» Task brief
Your answer must contain each line of the listing in which "screenshot" appears, copied in full.

» Dataset content

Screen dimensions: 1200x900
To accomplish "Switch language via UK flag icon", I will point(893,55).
==
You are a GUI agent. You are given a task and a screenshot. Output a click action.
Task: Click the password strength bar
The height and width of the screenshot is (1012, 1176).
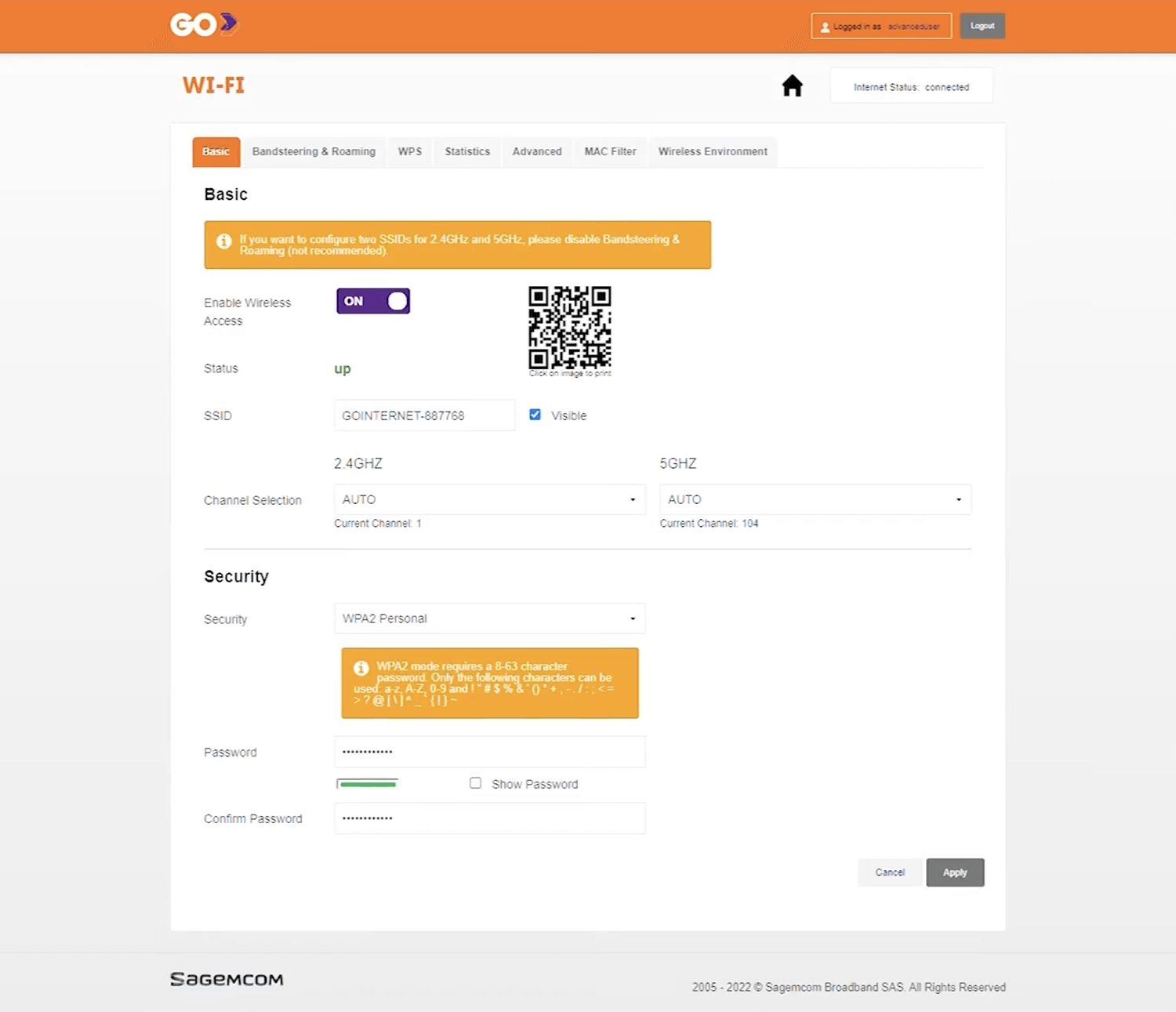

» Result of this exercise
You are a GUI agent. You are given a task and a screenshot. Output a click action.
The height and width of the screenshot is (1012, 1176).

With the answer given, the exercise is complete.